Like I said, it is unclear to me what Literary Criticism is exactly (but I have some ideas), and I think that that may very well be one of the main causes of the bad name it has.
In order to do good criticism, you have to do research. That is why it isn't total BS. You have to support your interpretation and argue its plausibility. If you don't know history, theory, composition, you can't do that.
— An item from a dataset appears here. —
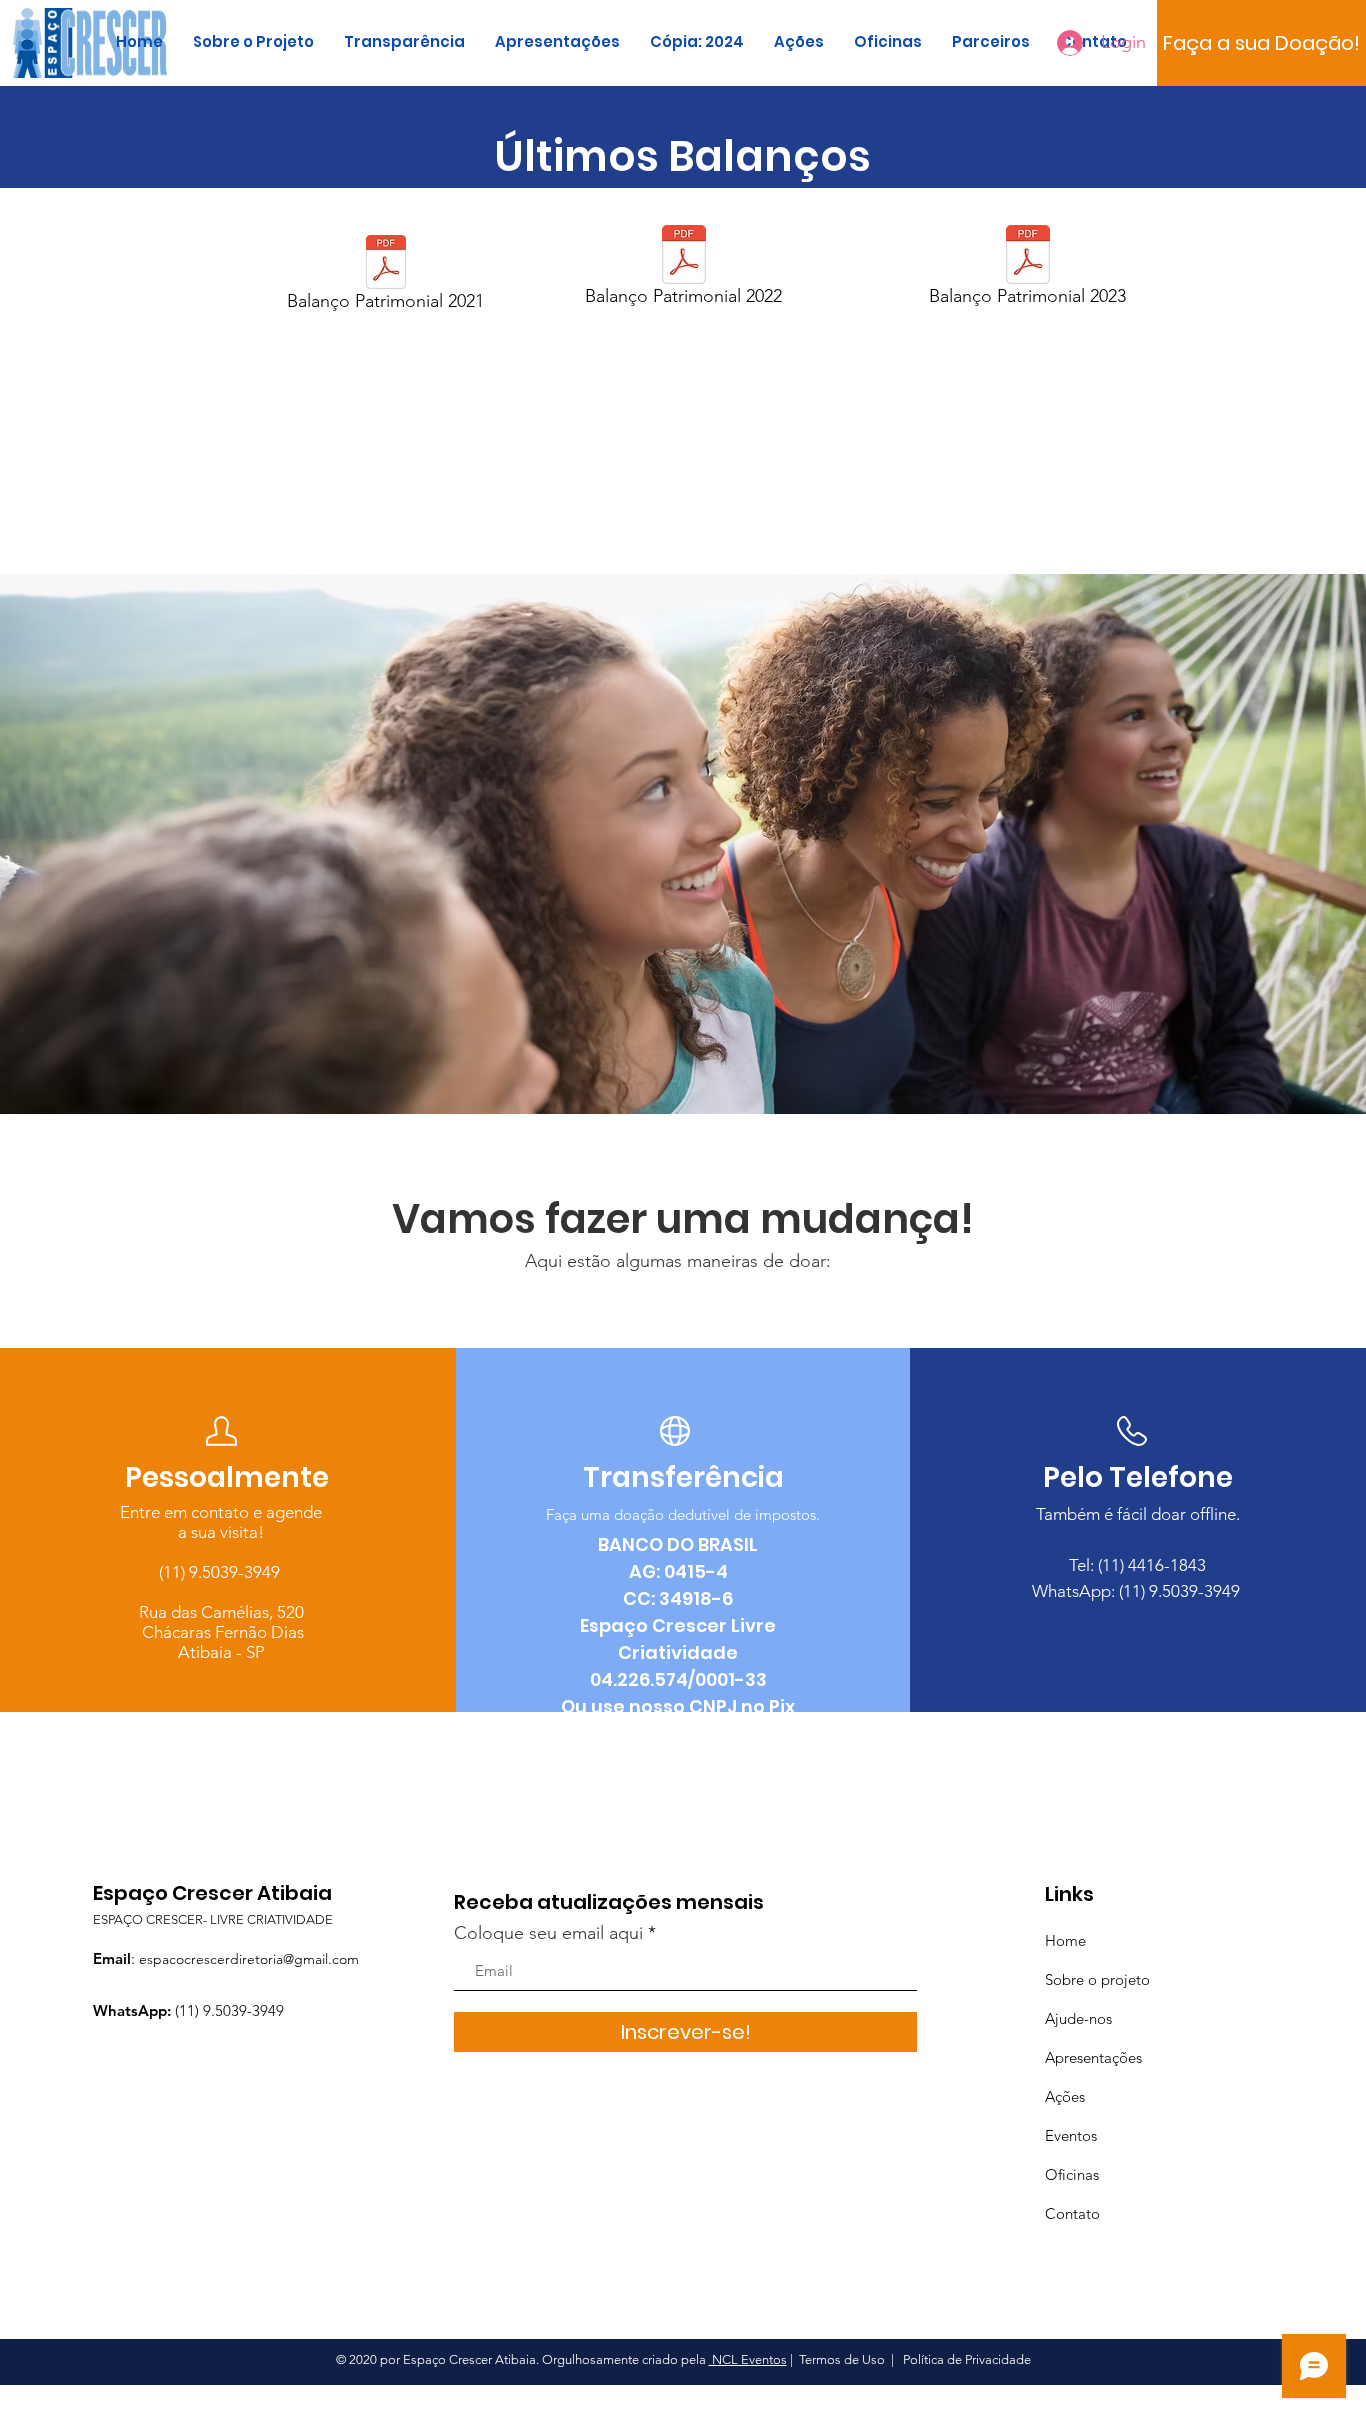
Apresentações (1093, 2057)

There are man different ways to read Shakespeare. I'm interested in gender analysis (which some folks call feminist analysis). I maintain that Shakespeare's works are actually a lot more progressive in terms of gender than people often give them credit for. But in order to make this argument, I need to have done a lot of research on gender relations in Elizabethan England. I also need to know about sonnet forms and blank verse, and theater history, secondary literature and any other number of things. After I have done all the research on politics and history and literary form, and all of that...then I can begin my analysis and criticism.

When I was in high school I pulled crazy things out of my butt in English. Similarly I was encouraged to see the universe in black and white certainty in high school physics. And I was rewarded. But in college you learn that what you did in English in high school won't cut it. Similarly, the black/white way of looking at science in high school won't cut it either.

Who is one of the most respected film critics? Roger Ebert--the first film critic to receive a Pulitzer Prize. He has studied film. He has a deep knowledge of film history and construction. It is why his work on film is compelling and relevant, because he knows what he's doing. On the other hand, he knows nothing at all about video games, so when he started popping off about it, it was unsupported and uncompelling and irritating.